Courses in Children’s Literature at UMN

Whatever your interests are, you’ll find an excellent selection of courses that challenge, excite, and engage.  Plunge into the world of children’s literature by discussing complex themes, examining representation, and exploring the diverse world within children’s literature.



Please note that not all of these courses are offered each semester. COMING SOON: Click on the course titles to learn more about the course requirements, activities, assignments and more.

CI 3401W “Diversity in Children’s Literature”
An introductory course about the diversity of genres and forms of children’s literature as well as the diversity of voices and perspectives it embraces.

CI 5402 “Introduction to Special Collections: the Kerlan”
A semester-long investigation that allows you to engage in research and develop your own project based on primary sources housed in the Kerlan: the world’s largest special collection of archival materials in the field of children’s and young adult literature.

CI 1908W “Children and Other Talking Animals”
A freshman seminar about animal tales in children’s literature as reflecting humanity’s never entirely suppressed memory of our kinship with animals. Why is the bulk of animal tales to be found in children’s literature?

HSem 2325H “Fantasy: A Ghastly Wicked Introduction”
An honors seminar about how fantasy literature draws the young audience into the realms of wonder and mystery, empowering them to create visions that will change the future. Students are tortured with novels, graphic novels, and films until they discover their own special powers.

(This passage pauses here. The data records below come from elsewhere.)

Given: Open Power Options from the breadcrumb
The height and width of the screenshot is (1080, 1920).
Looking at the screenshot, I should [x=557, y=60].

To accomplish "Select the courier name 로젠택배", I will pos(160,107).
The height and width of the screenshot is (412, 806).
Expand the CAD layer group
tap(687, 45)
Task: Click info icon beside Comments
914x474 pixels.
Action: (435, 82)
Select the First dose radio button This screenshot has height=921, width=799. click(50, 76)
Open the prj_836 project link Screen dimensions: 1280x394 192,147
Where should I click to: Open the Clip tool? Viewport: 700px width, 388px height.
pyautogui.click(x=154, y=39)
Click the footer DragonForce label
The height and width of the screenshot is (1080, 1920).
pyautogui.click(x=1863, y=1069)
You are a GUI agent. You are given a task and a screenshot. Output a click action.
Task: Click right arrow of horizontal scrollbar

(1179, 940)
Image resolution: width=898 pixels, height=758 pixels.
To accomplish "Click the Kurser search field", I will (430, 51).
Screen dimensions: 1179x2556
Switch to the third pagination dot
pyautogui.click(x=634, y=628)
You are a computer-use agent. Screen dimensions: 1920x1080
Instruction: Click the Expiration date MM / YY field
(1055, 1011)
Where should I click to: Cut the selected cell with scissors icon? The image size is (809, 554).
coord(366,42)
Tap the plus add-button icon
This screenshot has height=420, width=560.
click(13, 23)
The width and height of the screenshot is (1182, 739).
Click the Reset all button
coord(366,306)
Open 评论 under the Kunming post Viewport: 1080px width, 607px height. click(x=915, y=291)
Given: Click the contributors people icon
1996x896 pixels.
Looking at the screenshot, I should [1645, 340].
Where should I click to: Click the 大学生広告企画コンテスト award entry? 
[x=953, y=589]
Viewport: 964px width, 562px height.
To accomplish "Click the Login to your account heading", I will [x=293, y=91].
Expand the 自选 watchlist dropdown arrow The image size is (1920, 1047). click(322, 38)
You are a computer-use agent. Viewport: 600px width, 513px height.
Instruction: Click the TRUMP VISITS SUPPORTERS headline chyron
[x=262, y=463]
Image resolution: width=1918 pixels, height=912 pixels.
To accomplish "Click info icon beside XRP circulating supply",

CI 5404 “Multicultural Literature for Children and Adolescents”
An exploration of contemporary multicultural literature as a site where difference can be emphasized and appreciated rather than downplayed or muted. We study award-winning works of fiction and arrive at a definition of multicultural literature for the modern classroom.

CI 1904 “Picturebooks and Graphic Novels”
A freshman seminar about these two formats as crucial to the development of young people’s visual literacy. What is so appealing in the combination of visual and textual storytelling, and what is the role of picturebooks and graphic novels in young people’s lives?

CI 5442 “Adolescent Literature”
A course about what adolescents read, what kind of “knowing” reading brings, and why—given adolescents’ developmental needs—honing literary understanding is a crucial aspect of adolescent growth.

CI 8400 “Special Topics in Children’s Literature: Speculative Fiction”
A discussion seminar about speculative fiction for the young reader organized around current theories from the fields of affective psychology and cognitive literary studies. Why are we drawn to stories about things that don’t or couldn’t possibly exist? What at are the specifically human cognitive mechanisms that make speculative fiction possible?